- **Work request**
Retype the items word for word, from the line containing "is (796, 1622)." up to and including the final line of the items, and leave the pictures out of your answer.

------------

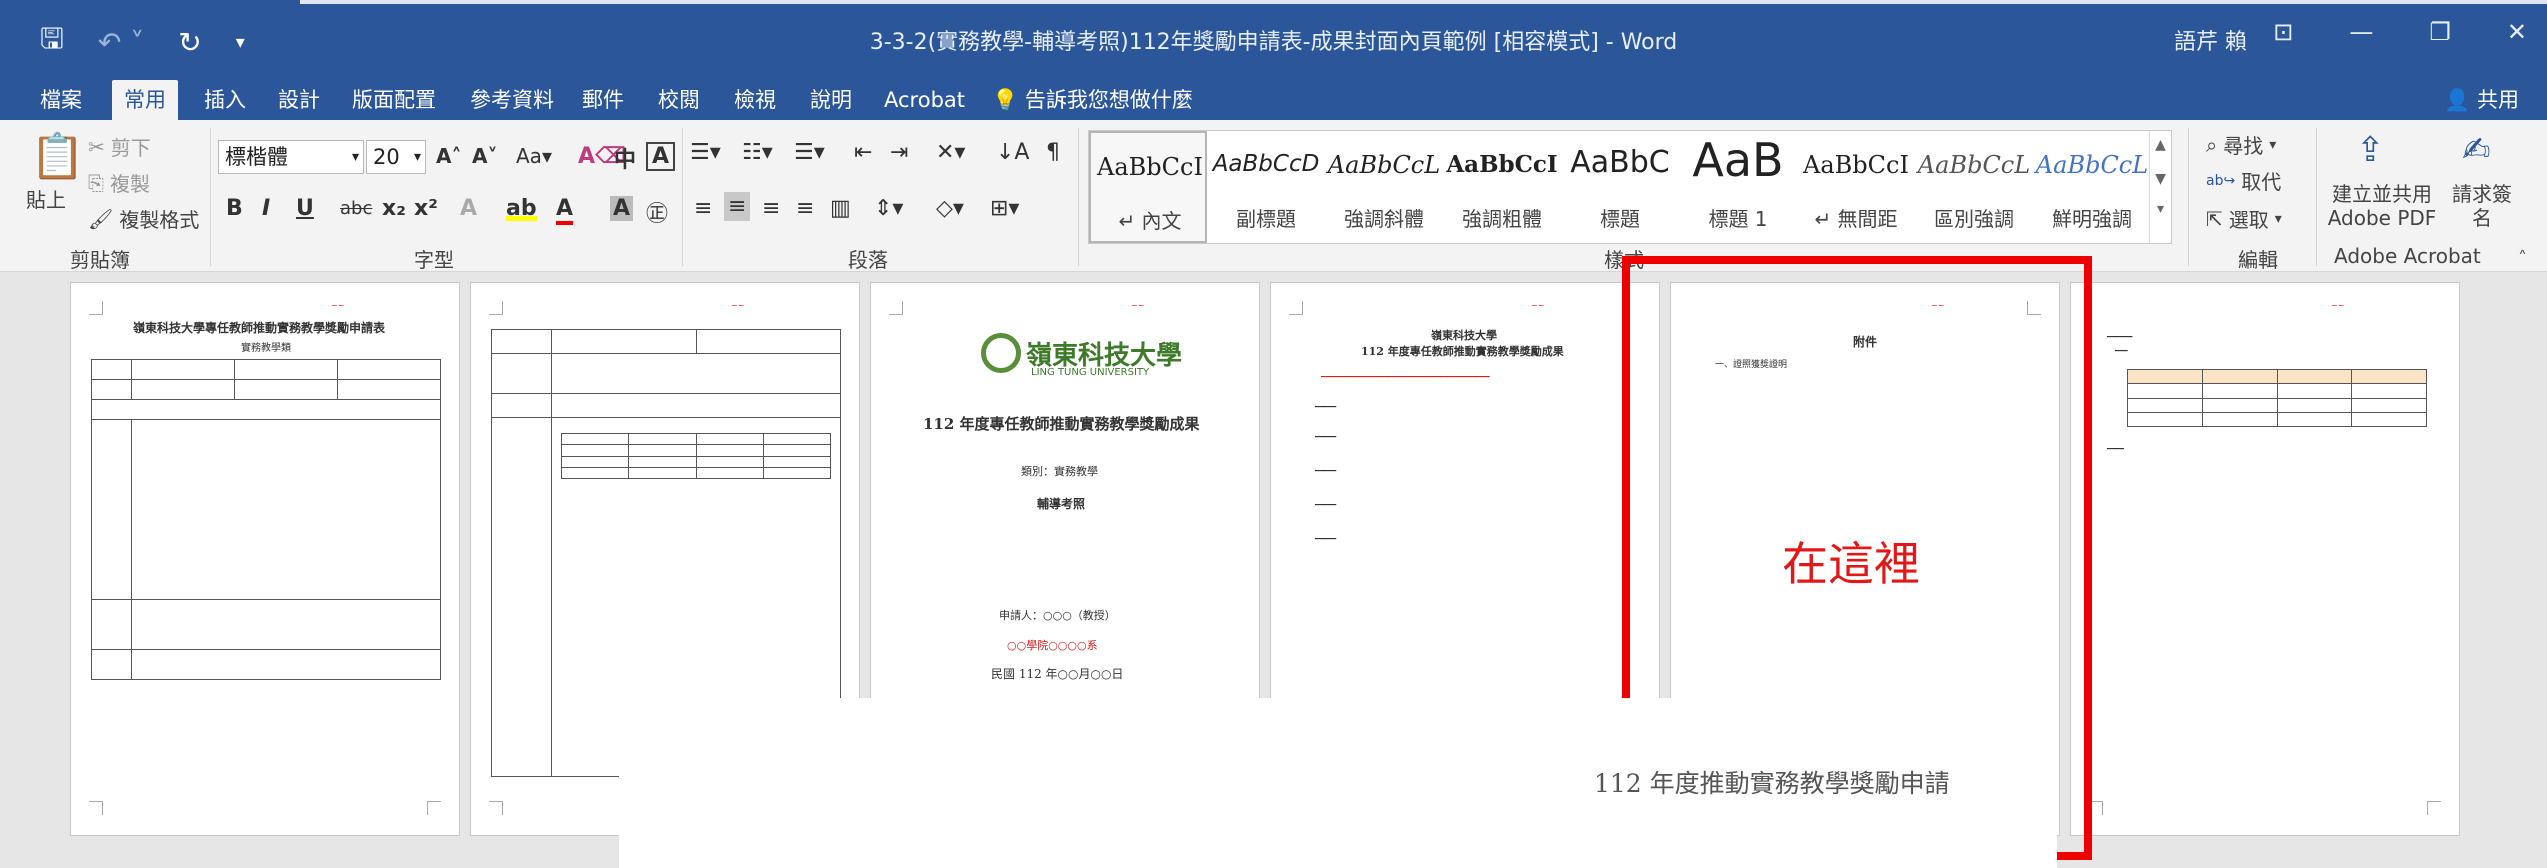 Image resolution: width=2547 pixels, height=868 pixels. What do you see at coordinates (950, 208) in the screenshot?
I see `shading-icon: ◇▾` at bounding box center [950, 208].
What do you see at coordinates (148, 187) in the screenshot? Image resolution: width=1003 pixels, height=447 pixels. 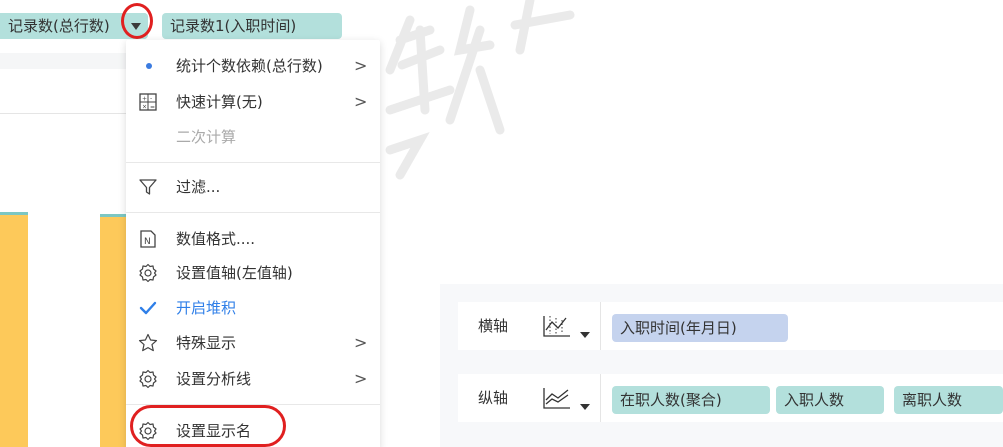 I see `filter-icon` at bounding box center [148, 187].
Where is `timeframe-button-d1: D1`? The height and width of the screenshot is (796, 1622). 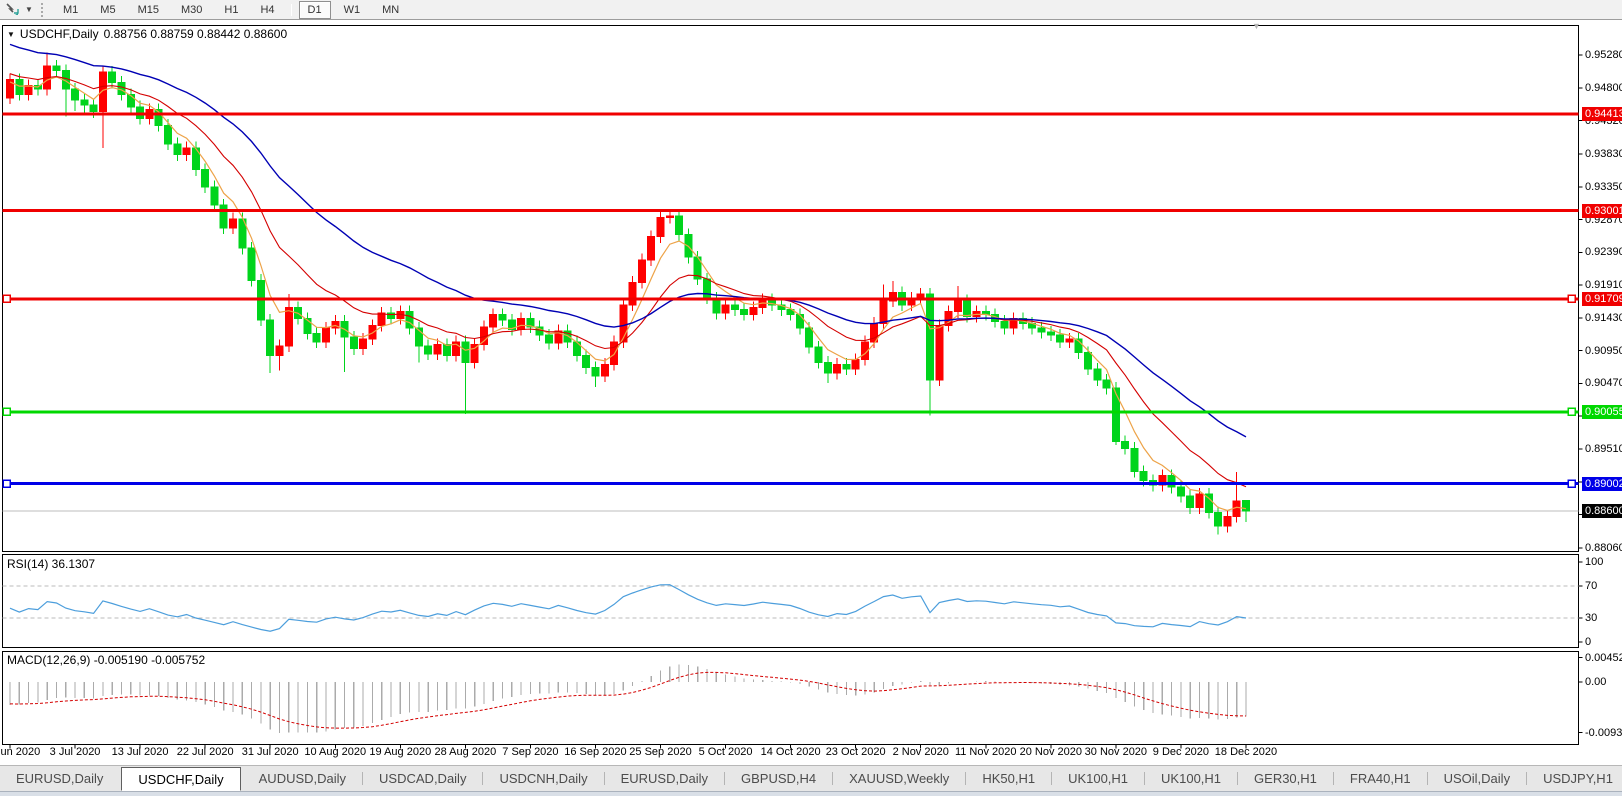
timeframe-button-d1: D1 is located at coordinates (314, 10).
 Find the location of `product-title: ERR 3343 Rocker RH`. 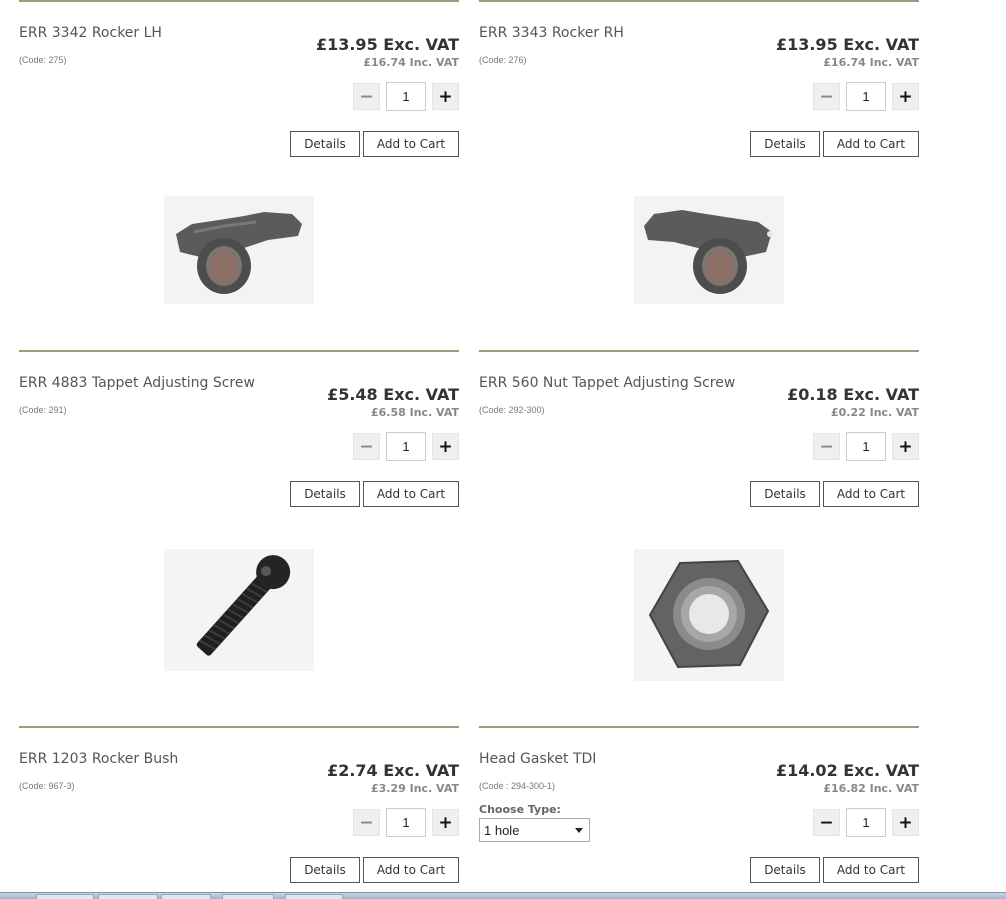

product-title: ERR 3343 Rocker RH is located at coordinates (552, 33).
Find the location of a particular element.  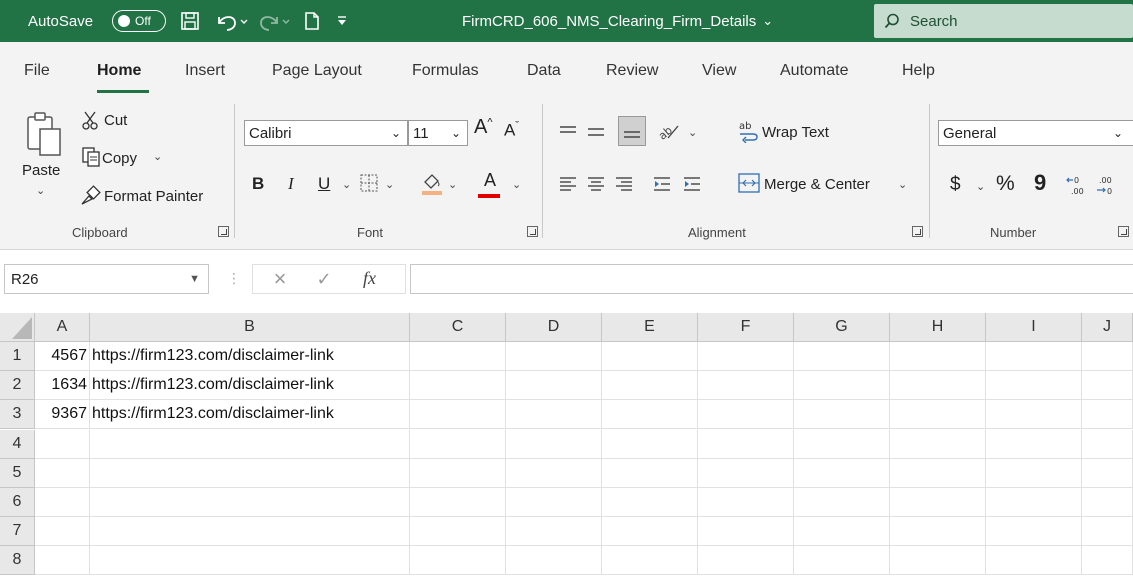

cell-i5 is located at coordinates (1034, 473).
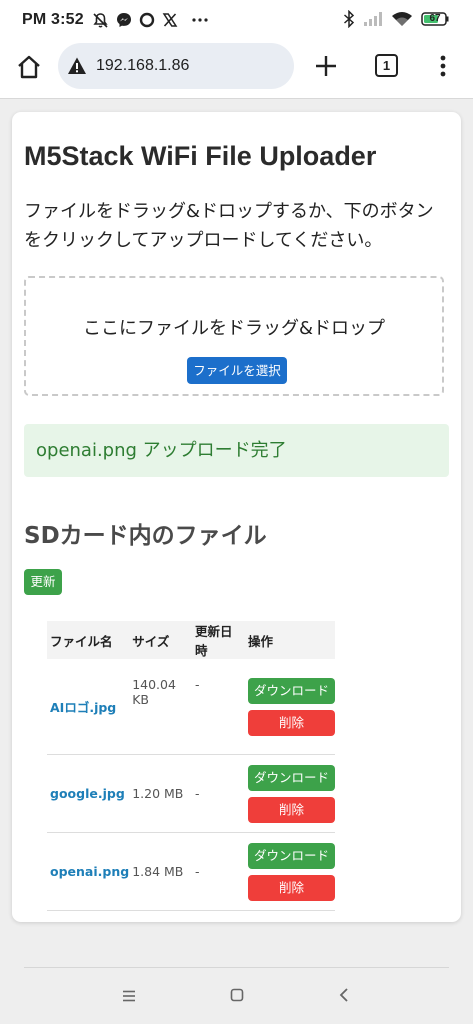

------------

- **Answer box**
Where is `timeframe-button-d1: D1`? The height and width of the screenshot is (796, 1622). 
timeframe-button-d1: D1 is located at coordinates (314, 10).
 Find the location of `product-title: ERR 3343 Rocker RH`. 

product-title: ERR 3343 Rocker RH is located at coordinates (552, 33).
Find the location of a particular element.  

cell-i5 is located at coordinates (1034, 473).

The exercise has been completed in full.